Dal prossimo autunno gli anziani più fragili e caratterizzati da maggiore complessità assistenziale potranno usufruire di un voucher annuale di 1.000 euro a integrazione della quota attualmente a carico della Regione a copertura della spesa sanitaria.
L'intervento di sostegno, rivolto ad anziani ricoverati in Rsa accreditate e contrattualizzate, è il risultato dell'accordo siglato tra Cgil, Cisl, Uil, Spi Cgil, Fnp Cisl, Uilp Uil Lombardia e Regione Lombardia, che è stato deliberato nella giunta del 31 luglio 2017. La stima dei potenziali beneficiari, effettuata dai tecnici dell'Assessorato al Welfare, è di 10.000 anziani, a fronte di uno stanziamento per il 2017 pari a 10 milioni di euro (risorse già previste nelle regole di sistema 2017 approvate lo scorso dicembre).
Il voucher è da intendersi come intervento integrativo rispetto a quanto già assicurato alle singole Rsa, a carico del Fondo sanitario regionale in applicazione delle vigenti indicazioni nazionali (Lea). L'intervento è rivolto a favore dei cittadini anziani che si trovano nelle classi Sosia 1 e 2, in posti letto ordinari e Nuclei Alzheimer, per almeno 360 giorni compresi nel periodo dal 1° ottobre 2016 al 30 settembre 2017.

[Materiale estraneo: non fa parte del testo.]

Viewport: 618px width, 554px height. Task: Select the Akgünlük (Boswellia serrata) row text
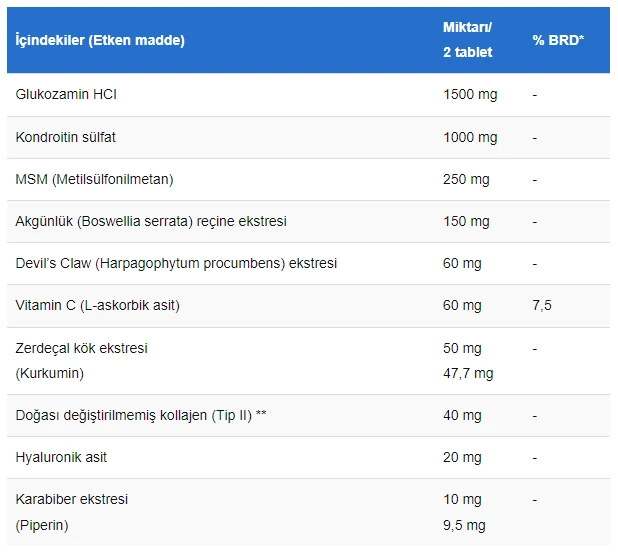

Qualora il numero degli aventi diritto dovesse essere inferiore a quanto previsto o il finanziamento dovesse essere integrato anche con successivi provvedimenti, il voucher sarà assegnato anche agli anziani che per almeno 180 giorni siano stati in condizione di grave bisogno di cura sanitaria.
“L'accordo – sottolinea Marco Colombo, segretario generale Fnp Cisl Lombardia - prevede che sulla base dell'attività di monitoraggio e in relazione alla disponibilità di risorse, la Regione valuterà la possibilità di una conferma ed estensione della misura per i prossimi anni e un suo incremento al fine di includere anche le classi Sosia 3 e 4”.
“Un intervento positivo, importante ma non ancora sufficiente - sottolinea Pierluigi Rancati, segretario regionale Cisl Lombardia -. A fronte delle elevate rette delle case di riposo lombarde, occorre pensare a un intervento più strutturale per questi anziani con grave fragilità e complessità assistenziale che a fronte di questa condizione hanno un prevalente bisogno di cura sanitaria, che dovrebbe essere totalmente a carico del Fondo sanitario regionale”.
L'accordo sottoscritto prevede, inoltre, la costituzione di un Osservatorio per il monitoraggio delle Rsa, in particolare per quanto riguarda la qualità dei servizi erogati e l'andamento delle rette, al quale, oltre alle organizzazioni sindacali e a Regione Lombardia, parteciperanno l'Anci e i rappresentanti dei soggetti gestori delle Rsa contrattualizzate.